[Records from a dataset]

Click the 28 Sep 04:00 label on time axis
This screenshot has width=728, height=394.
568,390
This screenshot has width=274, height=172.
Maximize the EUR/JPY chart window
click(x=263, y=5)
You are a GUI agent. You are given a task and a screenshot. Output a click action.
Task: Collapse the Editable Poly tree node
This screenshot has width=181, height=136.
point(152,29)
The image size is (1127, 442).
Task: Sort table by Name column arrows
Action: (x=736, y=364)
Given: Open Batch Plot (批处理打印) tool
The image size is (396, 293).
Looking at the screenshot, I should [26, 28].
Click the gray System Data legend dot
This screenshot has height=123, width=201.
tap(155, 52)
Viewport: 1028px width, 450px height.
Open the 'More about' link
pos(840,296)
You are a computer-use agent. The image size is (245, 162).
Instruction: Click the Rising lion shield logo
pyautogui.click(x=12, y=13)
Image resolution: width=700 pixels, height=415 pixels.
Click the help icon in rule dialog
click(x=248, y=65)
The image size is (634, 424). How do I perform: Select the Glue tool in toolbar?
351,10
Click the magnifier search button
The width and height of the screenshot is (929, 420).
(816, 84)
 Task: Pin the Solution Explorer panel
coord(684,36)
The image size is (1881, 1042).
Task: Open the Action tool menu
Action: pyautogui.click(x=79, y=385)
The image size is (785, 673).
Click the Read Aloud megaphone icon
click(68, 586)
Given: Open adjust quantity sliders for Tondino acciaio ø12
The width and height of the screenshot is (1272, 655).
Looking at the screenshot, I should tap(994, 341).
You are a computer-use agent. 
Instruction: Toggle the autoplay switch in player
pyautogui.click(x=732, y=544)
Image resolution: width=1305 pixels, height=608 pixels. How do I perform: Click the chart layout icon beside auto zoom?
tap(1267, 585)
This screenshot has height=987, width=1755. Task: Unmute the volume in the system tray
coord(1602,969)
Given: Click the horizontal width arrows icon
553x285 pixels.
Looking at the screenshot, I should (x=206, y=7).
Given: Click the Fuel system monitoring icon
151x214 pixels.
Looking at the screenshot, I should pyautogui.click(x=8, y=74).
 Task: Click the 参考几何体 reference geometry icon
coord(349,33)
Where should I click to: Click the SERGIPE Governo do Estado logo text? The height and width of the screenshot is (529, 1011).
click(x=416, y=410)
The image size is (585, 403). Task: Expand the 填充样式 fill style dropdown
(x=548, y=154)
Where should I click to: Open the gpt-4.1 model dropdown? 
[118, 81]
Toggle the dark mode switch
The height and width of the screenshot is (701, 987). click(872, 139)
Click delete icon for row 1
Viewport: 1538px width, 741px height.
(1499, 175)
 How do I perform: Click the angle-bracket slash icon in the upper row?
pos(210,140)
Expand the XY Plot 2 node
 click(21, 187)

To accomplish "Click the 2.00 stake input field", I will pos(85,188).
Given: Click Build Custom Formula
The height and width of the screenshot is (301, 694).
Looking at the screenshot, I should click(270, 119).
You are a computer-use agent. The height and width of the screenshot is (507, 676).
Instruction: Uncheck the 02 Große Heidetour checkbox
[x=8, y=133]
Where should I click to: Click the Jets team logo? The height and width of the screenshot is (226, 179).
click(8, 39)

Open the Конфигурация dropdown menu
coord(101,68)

▶ WORK REQUIRED
Please rewrite the data above so that every "Instruction" becomes "Command", with nothing else changed.

▶ TASK ANSWER
Click the 28 Sep 04:00 label on time axis
This screenshot has width=728, height=394.
568,390
This screenshot has width=274, height=172.
Maximize the EUR/JPY chart window
click(x=263, y=5)
You are a GUI agent. You are given a task and a screenshot. Output a click action.
Task: Collapse the Editable Poly tree node
This screenshot has width=181, height=136.
point(152,29)
The image size is (1127, 442).
Task: Sort table by Name column arrows
Action: (x=736, y=364)
Given: Open Batch Plot (批处理打印) tool
The image size is (396, 293).
Looking at the screenshot, I should [26, 28].
Click the gray System Data legend dot
This screenshot has height=123, width=201.
tap(155, 52)
Viewport: 1028px width, 450px height.
Open the 'More about' link
pos(840,296)
You are a computer-use agent. The image size is (245, 162).
Command: Click the Rising lion shield logo
pyautogui.click(x=12, y=13)
Image resolution: width=700 pixels, height=415 pixels.
Click the help icon in rule dialog
click(x=248, y=65)
The image size is (634, 424). How do I perform: Select the Glue tool in toolbar?
351,10
Click the magnifier search button
The width and height of the screenshot is (929, 420).
(816, 84)
 Task: Pin the Solution Explorer panel
coord(684,36)
The image size is (1881, 1042).
Task: Open the Action tool menu
Action: pyautogui.click(x=79, y=385)
The image size is (785, 673).
Click the Read Aloud megaphone icon
click(68, 586)
Given: Open adjust quantity sliders for Tondino acciaio ø12
The width and height of the screenshot is (1272, 655).
Looking at the screenshot, I should tap(994, 341).
You are a computer-use agent. 
Command: Toggle the autoplay switch in player
pyautogui.click(x=732, y=544)
Image resolution: width=1305 pixels, height=608 pixels. How do I perform: Click the chart layout icon beside auto zoom?
tap(1267, 585)
This screenshot has height=987, width=1755. Task: Unmute the volume in the system tray
coord(1602,969)
Given: Click the horizontal width arrows icon
553x285 pixels.
Looking at the screenshot, I should (x=206, y=7).
Given: Click the Fuel system monitoring icon
151x214 pixels.
Looking at the screenshot, I should pyautogui.click(x=8, y=74).
 Task: Click the 参考几何体 reference geometry icon
coord(349,33)
Where should I click to: Click the SERGIPE Governo do Estado logo text? The height and width of the screenshot is (529, 1011).
click(x=416, y=410)
The image size is (585, 403). Task: Expand the 填充样式 fill style dropdown
(x=548, y=154)
Where should I click to: Open the gpt-4.1 model dropdown? 
[118, 81]
Toggle the dark mode switch
The height and width of the screenshot is (701, 987). click(872, 139)
Click delete icon for row 1
Viewport: 1538px width, 741px height.
(1499, 175)
 How do I perform: Click the angle-bracket slash icon in the upper row?
pos(210,140)
Expand the XY Plot 2 node
 click(21, 187)

To accomplish "Click the 2.00 stake input field", I will pos(85,188).
Given: Click Build Custom Formula
The height and width of the screenshot is (301, 694).
Looking at the screenshot, I should click(270, 119).
You are a computer-use agent. The height and width of the screenshot is (507, 676).
Command: Uncheck the 02 Große Heidetour checkbox
[x=8, y=133]
Where should I click to: Click the Jets team logo? The height and width of the screenshot is (226, 179).
click(8, 39)

Open the Конфигурация dropdown menu
coord(101,68)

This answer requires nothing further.